Um grupo de entidades ligadas ao setor de transportes manifestou preocupação com a elevação do percentual de biodiesel no óleo diesel, que passou de 10% para 12%. Em nota, o setor alega que a elevação da mistura obrigatória até 15% está condicionada à realização de testes que não confirmaram a viabilidade da utilização destes teores. "A maioria dos relatórios apresentados pelas montadoras evidenciou preocupações quanto ao aumento do teor de biodiesel no diesel", afirma o texto.
Entre os signatários estão a Confederação Nacional do Transporte (CNT), Associação Nacional dos Fabricantes de Veículos Automotores (Anfavea), Federação Nacional do Comércio de Combustíveis e Lubrificantes (Fecombustíveis). O texto informa ainda que teores elevados de biodiesel provocam congelamento do produto, formação de borras em motores, paradas repentinas de caminhões, entupimento de filtros, deterioração precoce de peças e outros problemas que geram aumento de custos.
A Associação dos Produtores de Biocombustíveis do Brasil (Aprobio) respondeu informando que "não há documentos que comprovam relação exclusiva do biodiesel" com os problemas enumerados pelas entidades do transporte. Segundo a Aprobio, amplos estudos e testes foram realizados pelos ministérios de Ciência e Tecnologia e de Minas e Energia com a finalidade de garantir a qualidade do biodiesel. Também alega que, a partir desses estudos, foram feitos os investimentos necessários para aprimorar as especificações do produto.

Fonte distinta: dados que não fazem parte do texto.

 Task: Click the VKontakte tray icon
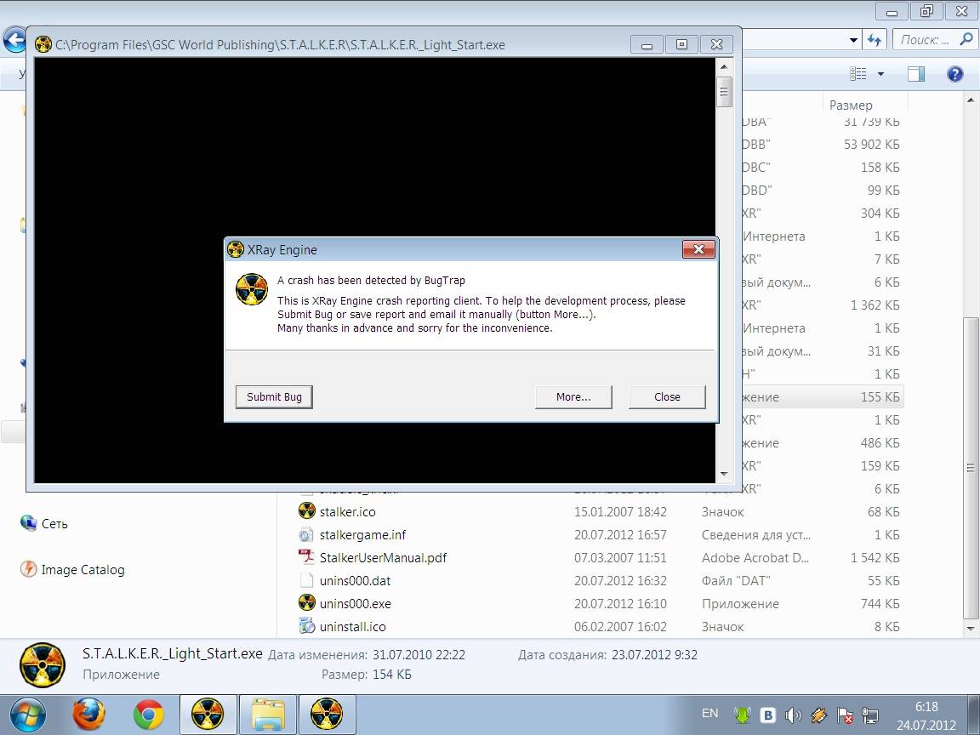pyautogui.click(x=767, y=715)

"Entre 2008 e 2020, o biodiesel proporcionou a redução na importação de 47 bilhões de litros de diesel fóssil. Isso representou uma economia de mais de US$ 30 bilhões que deixaram de ser remetidos ao exterior", informou a entidade, em nota. A Frente Parlamentar Mista do Biodiesel considerou "leviano" o posicionamento das entidades do transporte.